= Action item =
Which lines of the records hold the string "agent"? Report only how many of them there are.

= Extracted data =
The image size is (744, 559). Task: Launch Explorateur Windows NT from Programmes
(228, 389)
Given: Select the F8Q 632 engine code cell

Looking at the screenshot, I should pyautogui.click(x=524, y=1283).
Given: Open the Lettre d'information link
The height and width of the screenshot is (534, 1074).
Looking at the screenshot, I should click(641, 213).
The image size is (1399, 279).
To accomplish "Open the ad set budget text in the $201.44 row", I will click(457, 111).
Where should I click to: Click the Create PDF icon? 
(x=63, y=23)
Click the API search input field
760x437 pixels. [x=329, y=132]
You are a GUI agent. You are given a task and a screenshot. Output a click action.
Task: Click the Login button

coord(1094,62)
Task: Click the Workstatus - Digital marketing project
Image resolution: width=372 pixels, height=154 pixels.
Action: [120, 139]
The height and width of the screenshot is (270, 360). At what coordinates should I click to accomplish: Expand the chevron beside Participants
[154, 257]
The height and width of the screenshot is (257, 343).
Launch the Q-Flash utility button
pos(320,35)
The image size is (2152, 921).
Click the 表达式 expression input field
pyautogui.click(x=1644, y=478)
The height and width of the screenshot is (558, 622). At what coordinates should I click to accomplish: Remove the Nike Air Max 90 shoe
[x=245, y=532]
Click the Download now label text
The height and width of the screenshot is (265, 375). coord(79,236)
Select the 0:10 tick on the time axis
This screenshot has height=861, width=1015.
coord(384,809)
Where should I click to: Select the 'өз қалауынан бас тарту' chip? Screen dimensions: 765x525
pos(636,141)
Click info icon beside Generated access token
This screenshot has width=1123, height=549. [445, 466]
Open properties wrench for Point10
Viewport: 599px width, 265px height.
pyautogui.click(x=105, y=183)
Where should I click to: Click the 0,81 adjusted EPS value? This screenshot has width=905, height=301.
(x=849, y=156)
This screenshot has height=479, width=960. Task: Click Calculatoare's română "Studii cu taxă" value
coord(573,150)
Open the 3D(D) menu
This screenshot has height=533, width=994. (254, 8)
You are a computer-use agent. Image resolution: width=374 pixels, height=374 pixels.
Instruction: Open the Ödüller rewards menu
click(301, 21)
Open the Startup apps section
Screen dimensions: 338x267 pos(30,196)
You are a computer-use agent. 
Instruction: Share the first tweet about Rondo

= Output of the task =
3